Em movimento para servir

As palavras de ordem são rapidez e praticidade. Com o intuito de atender e servir pessoas e empresas foi criada a Loggi, uma empresa de tecnologia que vem reinventando a logística com a missão de conectar o Brasil.

Em uma descontraída palestra no Summit Sebrae PR 2019, o cofundador e Head de Produto da Loggi, Arthur Debert, mostrou que a verdadeira vocação um dia bate à porta. Depois de fazer faculdade de economia e cinema, e atuar com fotografia, encontrou mais sentido no ambiente da internet, pois considerava que com a web era possível mudar as coisas mais rapidamente. Foi assim que a engenharia de softwares entrou na vida do jovem economista inquieto, deslumbrado com as startups e com a tecnologia.

Entre 2001 e 2013, Debert estudou e se preparou para entender e alcançar o talento técnico, que precisaria para alavancar empresas por meio da tecnologia. Foi quando conheceu, por intermédio de um amigo, o francês Fabien Mendez, seu atual sócio que buscava exatamente alguém como Debert para viabilizar seu projeto. Levaram três anos para contratar a primeira pessoa de logística e hoje a Loggi é a mais nova empresa unicórnio do Brasil, sendo avaliada em US$ 1 bilhão.

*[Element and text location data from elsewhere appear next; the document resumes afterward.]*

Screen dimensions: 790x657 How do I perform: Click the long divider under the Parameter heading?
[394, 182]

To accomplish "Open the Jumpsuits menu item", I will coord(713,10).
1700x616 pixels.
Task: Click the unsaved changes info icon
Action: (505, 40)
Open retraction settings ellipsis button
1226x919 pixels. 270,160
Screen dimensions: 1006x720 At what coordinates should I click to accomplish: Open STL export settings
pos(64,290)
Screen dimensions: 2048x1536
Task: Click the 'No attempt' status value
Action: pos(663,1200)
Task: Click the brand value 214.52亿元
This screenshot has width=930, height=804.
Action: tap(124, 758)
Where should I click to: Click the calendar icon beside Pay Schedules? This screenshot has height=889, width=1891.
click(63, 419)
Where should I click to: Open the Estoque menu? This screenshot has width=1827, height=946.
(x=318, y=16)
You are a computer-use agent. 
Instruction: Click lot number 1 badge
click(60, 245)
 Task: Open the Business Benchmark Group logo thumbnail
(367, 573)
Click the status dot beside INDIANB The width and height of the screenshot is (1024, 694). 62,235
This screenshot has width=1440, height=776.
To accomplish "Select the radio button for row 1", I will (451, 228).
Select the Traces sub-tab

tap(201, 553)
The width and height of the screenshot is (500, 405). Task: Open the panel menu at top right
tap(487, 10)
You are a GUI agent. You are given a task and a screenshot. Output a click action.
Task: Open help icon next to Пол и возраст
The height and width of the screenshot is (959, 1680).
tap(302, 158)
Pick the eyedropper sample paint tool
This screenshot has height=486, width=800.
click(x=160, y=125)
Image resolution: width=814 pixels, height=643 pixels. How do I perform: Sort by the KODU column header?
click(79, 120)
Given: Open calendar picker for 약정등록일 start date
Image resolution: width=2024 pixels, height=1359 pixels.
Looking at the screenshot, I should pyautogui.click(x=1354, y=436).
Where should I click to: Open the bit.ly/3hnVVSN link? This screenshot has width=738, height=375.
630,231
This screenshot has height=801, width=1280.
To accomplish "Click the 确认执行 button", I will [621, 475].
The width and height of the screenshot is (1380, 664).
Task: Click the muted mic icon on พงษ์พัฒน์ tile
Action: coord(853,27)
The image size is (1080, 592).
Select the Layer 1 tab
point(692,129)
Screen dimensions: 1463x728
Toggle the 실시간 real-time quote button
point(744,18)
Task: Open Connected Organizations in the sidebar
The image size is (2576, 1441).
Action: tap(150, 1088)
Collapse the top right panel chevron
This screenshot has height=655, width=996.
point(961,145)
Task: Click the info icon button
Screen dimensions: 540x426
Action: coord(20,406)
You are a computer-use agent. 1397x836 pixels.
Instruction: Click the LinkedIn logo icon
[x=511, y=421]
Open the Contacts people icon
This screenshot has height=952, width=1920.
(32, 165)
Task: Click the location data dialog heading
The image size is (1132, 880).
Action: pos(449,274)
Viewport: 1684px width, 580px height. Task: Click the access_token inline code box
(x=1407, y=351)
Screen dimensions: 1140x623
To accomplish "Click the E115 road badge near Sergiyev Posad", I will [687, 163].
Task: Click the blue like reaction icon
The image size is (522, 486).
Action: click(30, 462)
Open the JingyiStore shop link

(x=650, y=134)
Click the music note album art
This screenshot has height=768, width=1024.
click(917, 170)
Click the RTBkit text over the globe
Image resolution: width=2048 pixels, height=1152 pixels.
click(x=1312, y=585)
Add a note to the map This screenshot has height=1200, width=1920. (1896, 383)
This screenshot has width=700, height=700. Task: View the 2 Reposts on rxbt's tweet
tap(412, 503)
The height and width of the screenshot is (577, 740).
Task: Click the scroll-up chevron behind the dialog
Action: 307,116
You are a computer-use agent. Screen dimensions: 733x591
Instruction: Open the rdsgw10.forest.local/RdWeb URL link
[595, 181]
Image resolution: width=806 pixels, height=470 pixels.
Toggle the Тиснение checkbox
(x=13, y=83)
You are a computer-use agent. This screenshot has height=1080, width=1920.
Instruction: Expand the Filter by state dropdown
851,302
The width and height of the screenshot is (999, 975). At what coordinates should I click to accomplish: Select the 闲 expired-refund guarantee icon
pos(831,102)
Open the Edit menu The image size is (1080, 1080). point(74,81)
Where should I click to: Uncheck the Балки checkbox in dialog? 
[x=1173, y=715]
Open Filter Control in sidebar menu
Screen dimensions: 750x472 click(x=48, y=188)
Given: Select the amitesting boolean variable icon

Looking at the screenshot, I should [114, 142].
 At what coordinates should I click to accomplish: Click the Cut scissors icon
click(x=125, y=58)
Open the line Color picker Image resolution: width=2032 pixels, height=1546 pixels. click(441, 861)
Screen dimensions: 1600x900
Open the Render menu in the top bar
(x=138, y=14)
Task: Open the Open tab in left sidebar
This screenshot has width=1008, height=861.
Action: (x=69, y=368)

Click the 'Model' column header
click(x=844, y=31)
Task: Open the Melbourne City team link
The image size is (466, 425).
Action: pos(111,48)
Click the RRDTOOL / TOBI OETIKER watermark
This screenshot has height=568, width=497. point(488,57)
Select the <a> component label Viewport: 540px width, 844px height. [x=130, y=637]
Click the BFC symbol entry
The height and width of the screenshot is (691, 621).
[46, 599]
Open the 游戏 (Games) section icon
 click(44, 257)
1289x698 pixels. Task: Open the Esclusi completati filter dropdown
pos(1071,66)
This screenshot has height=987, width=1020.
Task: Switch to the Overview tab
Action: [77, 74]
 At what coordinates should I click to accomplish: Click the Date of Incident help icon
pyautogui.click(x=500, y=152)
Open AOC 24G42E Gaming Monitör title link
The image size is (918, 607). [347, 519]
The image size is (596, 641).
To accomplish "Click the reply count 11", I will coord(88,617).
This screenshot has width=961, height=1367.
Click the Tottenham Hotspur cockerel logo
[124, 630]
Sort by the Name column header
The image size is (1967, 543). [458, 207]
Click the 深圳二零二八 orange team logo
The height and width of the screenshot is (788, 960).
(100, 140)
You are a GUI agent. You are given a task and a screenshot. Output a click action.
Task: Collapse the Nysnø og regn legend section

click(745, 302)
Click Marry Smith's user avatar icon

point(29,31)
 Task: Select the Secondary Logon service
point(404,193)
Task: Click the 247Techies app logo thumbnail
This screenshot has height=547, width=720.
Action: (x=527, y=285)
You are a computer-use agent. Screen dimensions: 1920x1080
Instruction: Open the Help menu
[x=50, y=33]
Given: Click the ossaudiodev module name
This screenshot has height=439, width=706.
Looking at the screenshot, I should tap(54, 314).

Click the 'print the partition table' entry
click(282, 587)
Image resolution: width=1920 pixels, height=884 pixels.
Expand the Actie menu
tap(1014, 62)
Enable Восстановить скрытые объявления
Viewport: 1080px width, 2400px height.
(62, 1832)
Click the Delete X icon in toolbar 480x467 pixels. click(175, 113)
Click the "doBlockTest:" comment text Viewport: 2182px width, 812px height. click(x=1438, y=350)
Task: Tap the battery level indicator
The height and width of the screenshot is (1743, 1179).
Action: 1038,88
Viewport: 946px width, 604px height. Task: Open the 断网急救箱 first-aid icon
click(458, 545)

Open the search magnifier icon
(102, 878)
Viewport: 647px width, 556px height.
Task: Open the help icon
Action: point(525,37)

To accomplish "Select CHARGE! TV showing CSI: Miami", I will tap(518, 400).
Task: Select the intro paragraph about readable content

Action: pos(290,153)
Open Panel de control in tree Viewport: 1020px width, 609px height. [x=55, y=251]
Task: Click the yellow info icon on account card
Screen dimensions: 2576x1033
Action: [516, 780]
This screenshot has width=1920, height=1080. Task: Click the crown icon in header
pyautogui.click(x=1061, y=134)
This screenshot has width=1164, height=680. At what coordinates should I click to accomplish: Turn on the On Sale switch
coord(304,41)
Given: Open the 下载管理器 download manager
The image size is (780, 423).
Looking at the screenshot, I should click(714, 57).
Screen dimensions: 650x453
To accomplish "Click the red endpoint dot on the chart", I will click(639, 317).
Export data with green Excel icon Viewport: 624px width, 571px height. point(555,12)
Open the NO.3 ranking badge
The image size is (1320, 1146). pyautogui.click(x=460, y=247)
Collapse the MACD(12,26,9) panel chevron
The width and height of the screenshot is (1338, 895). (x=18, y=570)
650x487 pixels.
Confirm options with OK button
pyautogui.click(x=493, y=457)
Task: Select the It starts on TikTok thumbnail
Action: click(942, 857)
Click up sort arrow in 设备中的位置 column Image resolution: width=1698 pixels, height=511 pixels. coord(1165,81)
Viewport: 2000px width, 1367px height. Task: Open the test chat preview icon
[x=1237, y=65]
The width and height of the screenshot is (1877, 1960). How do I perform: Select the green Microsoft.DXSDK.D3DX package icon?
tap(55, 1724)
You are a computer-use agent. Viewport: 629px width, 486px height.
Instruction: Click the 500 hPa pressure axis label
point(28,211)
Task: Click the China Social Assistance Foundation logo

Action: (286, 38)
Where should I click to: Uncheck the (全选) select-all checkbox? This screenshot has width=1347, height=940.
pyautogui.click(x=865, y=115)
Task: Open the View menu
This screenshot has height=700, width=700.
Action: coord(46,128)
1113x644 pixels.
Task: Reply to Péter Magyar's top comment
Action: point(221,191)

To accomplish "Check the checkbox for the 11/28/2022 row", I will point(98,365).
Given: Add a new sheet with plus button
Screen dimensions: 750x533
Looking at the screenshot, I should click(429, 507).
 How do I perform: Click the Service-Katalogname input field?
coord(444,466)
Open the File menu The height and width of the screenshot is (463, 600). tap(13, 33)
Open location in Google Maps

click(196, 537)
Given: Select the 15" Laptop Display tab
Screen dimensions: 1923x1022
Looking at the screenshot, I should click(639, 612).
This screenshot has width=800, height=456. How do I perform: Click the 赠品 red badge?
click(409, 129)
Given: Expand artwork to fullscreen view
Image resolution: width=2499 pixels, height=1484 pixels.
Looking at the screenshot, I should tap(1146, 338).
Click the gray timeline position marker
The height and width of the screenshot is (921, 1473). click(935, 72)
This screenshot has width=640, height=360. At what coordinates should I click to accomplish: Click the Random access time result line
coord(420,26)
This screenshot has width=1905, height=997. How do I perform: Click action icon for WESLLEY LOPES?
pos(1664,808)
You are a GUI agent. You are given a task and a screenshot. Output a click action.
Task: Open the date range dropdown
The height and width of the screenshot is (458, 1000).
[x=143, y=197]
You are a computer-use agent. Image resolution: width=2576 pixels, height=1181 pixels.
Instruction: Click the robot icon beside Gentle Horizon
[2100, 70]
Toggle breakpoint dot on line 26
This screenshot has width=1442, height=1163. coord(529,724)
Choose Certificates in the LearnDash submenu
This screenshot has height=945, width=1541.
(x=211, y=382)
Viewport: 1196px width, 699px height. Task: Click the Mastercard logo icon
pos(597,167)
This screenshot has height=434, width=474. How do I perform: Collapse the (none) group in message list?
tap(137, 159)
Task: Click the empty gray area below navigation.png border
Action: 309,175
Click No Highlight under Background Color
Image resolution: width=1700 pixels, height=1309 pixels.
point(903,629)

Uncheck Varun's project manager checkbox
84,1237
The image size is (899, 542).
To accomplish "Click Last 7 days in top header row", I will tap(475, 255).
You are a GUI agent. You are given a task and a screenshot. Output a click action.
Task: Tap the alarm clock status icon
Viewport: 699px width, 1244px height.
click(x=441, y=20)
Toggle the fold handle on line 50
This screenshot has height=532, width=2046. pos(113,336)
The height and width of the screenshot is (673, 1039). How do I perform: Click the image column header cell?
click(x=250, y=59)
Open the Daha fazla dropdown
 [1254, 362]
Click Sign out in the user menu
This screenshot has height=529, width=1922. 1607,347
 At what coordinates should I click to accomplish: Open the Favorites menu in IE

Da tecnologia, a Loggi passou a trabalhar a logística do futuro, mediante um market place de serviços de motoboy. Hoje, já possuem vans para entregas, mas miram remessas sendo feitas por transporte marítimo, a pé e até aviões.

Mas o que consideram realmente preponderante para o sucesso da empresa foi a boa relação com os clientes. E isso é uma atitude que qualquer empreendedor pode executar na sua empresa sem investimento. Entretanto, segundo Debert, não adianta focar apenas no cliente, é muito necessário concentrar-se no produto, já que no caso da Loggi a solução vem em primeiro lugar. Em tecnologia, muitos bugs vão ocorrer. Nessas situações, é necessário pensar naquilo que realmente fará diferença para cravar as entregas. O que não comprometer, de imediato, não deve ser levado tão em conta.  


Além disso, no caso da Loggi, onde existem muitos fatores que podem afetar o bom desempenho do trabalho, tal como: previsão do tempo, trânsito, crises, etc., é necessário ser resiliente. Assim como em muitas organizações, a Loggi passou por reorganização e o próprio Arthur Debert precisou mudar sua atuação na operação. De um tímido programador, tornou-se o gestor de palestras e o cara que conversa de forma comunicativa com seu público.

Essa, portanto, é uma das grandes lições do case. Nem tudo está planejado e nem tudo deve ser seguido à risca. Um outro jovem empreendedor do segmento cervejeiro me contou que o plano de negócios prevê a elaboração de um planejamento a longo prazo, revisto e visto constantemente. E que as reuniões entre os gestores, seus heads e as equipes são tratadas a cada 15 dias para que todo erro possa ser arrumado e que as lições do dia a dia possam ser absorvidas o quanto antes.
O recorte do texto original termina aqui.